Exercise description: Reproduce exactly the lines below from the one containing "Where should I click to: Click the 10" through the one containing "The height and width of the screenshot is (392, 541).", including both, and nothing else.

Stored records:

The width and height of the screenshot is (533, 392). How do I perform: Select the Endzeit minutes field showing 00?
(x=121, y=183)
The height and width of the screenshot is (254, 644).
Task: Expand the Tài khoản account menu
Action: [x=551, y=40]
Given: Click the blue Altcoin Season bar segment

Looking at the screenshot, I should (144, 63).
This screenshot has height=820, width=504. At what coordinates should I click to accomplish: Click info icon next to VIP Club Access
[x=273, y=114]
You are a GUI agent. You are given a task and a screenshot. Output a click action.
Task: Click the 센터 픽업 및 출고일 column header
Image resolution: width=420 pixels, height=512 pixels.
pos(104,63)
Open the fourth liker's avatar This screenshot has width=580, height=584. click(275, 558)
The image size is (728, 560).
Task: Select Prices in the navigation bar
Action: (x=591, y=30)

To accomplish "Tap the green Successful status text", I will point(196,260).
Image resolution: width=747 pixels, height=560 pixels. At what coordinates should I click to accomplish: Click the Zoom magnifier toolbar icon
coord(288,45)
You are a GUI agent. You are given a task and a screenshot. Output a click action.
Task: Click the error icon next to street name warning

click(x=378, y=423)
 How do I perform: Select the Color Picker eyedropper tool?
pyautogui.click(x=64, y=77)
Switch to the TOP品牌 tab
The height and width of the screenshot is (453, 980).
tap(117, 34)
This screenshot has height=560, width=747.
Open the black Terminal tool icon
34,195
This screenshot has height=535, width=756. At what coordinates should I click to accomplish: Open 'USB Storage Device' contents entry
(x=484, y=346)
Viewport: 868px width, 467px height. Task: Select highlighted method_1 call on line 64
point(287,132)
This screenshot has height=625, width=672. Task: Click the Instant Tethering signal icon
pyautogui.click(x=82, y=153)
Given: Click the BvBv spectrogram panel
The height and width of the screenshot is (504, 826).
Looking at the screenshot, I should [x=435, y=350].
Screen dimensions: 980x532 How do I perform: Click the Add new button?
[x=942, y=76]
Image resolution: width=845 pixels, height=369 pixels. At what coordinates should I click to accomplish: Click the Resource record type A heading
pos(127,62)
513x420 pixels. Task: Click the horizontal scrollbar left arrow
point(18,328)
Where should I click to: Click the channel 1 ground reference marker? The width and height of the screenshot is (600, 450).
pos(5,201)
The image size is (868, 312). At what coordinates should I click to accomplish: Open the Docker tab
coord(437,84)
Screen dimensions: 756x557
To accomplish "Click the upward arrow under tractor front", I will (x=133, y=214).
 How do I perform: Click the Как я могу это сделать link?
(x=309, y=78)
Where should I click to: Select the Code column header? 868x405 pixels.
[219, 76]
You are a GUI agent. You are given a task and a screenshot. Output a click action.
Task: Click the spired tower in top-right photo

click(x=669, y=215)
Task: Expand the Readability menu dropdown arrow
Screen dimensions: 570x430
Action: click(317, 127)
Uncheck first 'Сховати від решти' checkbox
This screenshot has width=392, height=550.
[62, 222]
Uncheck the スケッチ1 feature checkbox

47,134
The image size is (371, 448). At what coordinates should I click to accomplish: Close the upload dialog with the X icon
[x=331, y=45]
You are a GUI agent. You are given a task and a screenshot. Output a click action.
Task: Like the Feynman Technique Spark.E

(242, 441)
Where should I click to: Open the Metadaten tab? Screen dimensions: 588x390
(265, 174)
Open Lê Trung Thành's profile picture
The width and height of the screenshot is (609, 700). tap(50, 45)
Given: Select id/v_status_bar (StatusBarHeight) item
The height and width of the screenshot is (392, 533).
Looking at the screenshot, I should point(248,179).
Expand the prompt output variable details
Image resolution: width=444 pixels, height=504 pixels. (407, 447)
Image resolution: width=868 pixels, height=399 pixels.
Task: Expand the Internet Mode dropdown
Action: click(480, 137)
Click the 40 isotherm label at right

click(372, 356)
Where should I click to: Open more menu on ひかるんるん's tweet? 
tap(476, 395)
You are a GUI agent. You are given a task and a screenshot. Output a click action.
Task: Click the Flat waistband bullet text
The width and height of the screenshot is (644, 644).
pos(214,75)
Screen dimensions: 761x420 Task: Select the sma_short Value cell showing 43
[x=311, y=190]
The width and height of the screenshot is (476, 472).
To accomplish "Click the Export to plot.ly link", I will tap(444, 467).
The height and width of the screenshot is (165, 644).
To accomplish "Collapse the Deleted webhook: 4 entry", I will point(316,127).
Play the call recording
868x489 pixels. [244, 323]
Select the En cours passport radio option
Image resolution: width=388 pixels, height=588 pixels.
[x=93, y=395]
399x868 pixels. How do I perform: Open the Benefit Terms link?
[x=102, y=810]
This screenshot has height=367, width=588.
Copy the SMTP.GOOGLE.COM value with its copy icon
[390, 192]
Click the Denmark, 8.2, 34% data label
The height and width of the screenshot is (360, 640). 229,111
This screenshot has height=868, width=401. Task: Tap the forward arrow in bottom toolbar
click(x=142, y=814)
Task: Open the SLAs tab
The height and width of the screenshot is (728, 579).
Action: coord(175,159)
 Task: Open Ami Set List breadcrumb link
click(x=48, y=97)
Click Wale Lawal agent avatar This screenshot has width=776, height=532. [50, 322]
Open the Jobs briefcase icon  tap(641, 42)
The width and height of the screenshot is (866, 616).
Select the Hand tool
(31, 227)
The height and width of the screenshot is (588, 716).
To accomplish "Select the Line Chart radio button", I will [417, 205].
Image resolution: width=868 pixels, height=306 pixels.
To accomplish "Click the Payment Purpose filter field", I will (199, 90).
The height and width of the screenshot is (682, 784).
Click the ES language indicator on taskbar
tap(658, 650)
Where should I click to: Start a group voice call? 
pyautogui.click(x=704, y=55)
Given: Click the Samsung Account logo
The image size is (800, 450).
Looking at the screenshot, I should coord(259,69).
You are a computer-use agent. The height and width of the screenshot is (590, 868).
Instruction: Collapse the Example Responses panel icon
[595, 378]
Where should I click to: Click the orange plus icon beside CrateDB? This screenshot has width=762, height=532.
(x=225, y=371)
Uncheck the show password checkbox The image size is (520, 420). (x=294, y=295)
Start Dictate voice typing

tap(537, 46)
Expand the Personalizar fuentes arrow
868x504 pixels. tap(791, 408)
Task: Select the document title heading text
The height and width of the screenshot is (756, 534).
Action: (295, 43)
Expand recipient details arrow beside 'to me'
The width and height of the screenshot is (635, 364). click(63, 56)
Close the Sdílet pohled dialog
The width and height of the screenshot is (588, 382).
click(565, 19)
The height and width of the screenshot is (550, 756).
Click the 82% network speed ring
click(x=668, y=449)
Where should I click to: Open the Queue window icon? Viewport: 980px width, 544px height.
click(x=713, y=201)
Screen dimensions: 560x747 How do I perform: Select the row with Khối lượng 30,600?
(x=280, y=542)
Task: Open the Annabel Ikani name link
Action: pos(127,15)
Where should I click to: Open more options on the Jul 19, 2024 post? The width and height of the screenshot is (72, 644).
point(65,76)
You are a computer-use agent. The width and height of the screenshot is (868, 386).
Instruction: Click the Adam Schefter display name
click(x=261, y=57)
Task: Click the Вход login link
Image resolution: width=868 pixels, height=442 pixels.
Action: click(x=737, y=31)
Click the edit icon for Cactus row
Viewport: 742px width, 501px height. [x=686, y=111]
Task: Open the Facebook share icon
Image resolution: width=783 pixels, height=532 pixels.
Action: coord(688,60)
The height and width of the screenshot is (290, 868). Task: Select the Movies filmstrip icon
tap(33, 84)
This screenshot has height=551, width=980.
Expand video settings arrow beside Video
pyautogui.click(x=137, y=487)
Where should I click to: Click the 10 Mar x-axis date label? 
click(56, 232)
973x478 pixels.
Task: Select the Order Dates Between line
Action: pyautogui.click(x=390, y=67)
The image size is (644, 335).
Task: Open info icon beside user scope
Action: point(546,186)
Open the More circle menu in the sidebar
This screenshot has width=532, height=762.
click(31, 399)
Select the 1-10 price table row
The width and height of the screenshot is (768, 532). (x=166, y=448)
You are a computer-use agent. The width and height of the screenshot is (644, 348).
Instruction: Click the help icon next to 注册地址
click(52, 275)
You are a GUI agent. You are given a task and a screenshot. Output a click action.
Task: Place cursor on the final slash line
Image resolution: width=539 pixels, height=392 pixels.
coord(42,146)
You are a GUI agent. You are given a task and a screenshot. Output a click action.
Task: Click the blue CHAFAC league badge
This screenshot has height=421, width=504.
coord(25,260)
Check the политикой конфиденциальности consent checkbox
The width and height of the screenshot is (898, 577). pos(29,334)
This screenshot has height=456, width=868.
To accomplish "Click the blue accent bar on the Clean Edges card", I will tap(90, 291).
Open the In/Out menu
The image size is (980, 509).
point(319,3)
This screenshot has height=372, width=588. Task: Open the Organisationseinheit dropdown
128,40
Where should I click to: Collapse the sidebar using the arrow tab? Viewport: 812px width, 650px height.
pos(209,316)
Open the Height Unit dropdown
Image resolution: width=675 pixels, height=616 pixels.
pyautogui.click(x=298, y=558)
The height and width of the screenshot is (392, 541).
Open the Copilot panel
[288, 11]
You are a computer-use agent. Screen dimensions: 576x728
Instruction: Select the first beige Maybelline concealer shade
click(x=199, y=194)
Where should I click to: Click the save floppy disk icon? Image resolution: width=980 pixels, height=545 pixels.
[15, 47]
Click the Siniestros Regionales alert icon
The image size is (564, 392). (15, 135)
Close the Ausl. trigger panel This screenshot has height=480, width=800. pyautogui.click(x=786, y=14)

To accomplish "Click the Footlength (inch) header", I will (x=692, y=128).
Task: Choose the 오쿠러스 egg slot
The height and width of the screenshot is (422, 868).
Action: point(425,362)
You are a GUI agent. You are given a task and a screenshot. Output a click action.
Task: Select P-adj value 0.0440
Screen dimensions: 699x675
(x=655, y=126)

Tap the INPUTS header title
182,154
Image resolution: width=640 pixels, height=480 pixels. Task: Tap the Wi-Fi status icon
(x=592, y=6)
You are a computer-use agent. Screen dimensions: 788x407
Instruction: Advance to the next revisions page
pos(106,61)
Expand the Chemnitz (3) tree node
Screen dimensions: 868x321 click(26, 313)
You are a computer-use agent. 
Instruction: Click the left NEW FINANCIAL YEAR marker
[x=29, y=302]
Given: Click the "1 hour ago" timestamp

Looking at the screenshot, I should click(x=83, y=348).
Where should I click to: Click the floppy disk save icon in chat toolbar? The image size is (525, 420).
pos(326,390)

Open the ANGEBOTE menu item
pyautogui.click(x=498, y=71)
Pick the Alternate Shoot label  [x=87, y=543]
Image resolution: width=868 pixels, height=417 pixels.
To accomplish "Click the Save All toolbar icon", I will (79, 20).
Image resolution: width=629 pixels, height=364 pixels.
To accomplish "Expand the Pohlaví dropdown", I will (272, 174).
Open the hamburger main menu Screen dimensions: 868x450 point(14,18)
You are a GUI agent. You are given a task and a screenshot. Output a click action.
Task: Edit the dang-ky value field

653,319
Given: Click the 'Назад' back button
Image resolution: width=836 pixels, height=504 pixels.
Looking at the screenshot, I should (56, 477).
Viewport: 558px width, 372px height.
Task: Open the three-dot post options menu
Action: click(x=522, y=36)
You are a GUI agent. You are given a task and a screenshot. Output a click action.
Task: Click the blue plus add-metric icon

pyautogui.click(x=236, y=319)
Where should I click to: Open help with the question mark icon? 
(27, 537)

Finished task:
Where should I click to: Click the 10 Mar x-axis date label? 
click(56, 232)
973x478 pixels.
Task: Select the Order Dates Between line
Action: pyautogui.click(x=390, y=67)
The image size is (644, 335).
Task: Open info icon beside user scope
Action: point(546,186)
Open the More circle menu in the sidebar
This screenshot has width=532, height=762.
click(31, 399)
Select the 1-10 price table row
The width and height of the screenshot is (768, 532). (x=166, y=448)
You are a computer-use agent. The width and height of the screenshot is (644, 348).
Instruction: Click the help icon next to 注册地址
click(52, 275)
You are a GUI agent. You are given a task and a screenshot. Output a click action.
Task: Place cursor on the final slash line
Image resolution: width=539 pixels, height=392 pixels.
coord(42,146)
You are a GUI agent. You are given a task and a screenshot. Output a click action.
Task: Click the blue CHAFAC league badge
This screenshot has height=421, width=504.
coord(25,260)
Check the политикой конфиденциальности consent checkbox
The width and height of the screenshot is (898, 577). pos(29,334)
This screenshot has height=456, width=868.
To accomplish "Click the blue accent bar on the Clean Edges card", I will tap(90, 291).
Open the In/Out menu
The image size is (980, 509).
point(319,3)
This screenshot has height=372, width=588. Task: Open the Organisationseinheit dropdown
128,40
Where should I click to: Collapse the sidebar using the arrow tab? Viewport: 812px width, 650px height.
pos(209,316)
Open the Height Unit dropdown
Image resolution: width=675 pixels, height=616 pixels.
pyautogui.click(x=298, y=558)
The height and width of the screenshot is (392, 541).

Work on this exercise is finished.